**TASK STATEMENT**:
From the listing below, copy each line where "computer" occurs.

***** RECORDS SUPPLIED

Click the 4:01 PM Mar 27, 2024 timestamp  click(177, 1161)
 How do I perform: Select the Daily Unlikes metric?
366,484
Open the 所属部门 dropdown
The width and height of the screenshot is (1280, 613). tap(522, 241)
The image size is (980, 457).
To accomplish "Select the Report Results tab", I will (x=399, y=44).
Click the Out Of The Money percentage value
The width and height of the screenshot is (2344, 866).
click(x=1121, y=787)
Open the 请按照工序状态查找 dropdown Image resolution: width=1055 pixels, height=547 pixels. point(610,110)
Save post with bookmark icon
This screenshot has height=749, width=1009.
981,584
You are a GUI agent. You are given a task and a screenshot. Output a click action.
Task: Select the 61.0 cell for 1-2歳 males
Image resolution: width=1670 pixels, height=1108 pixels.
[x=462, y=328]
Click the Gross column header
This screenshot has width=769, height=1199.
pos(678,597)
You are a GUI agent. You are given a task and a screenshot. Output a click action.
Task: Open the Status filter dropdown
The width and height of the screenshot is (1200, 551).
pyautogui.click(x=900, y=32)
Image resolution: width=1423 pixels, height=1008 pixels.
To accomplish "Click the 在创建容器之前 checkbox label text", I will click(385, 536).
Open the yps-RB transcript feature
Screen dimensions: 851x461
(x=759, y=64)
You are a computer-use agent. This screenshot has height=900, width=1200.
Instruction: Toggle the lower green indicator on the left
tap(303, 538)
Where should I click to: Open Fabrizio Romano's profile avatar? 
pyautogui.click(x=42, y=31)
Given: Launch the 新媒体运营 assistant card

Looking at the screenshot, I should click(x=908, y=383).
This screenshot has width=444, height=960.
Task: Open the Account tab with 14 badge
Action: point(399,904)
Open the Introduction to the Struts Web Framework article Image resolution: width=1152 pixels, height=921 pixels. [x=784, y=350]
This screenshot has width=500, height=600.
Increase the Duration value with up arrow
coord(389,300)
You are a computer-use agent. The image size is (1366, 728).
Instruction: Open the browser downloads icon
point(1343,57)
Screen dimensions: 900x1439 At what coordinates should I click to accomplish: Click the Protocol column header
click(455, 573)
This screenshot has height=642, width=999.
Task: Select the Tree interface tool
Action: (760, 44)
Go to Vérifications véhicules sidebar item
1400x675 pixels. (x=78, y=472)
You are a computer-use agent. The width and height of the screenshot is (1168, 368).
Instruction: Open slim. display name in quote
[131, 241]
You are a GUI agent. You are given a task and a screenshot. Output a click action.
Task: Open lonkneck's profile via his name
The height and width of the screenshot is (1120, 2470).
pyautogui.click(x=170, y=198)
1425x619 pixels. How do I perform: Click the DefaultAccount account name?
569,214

**********

**REPLY**:
You are a computer-use agent. This screenshot has height=900, width=1200.
You are a computer-use agent. The image size is (1366, 728).
You are a computer-use agent. The width and height of the screenshot is (1168, 368).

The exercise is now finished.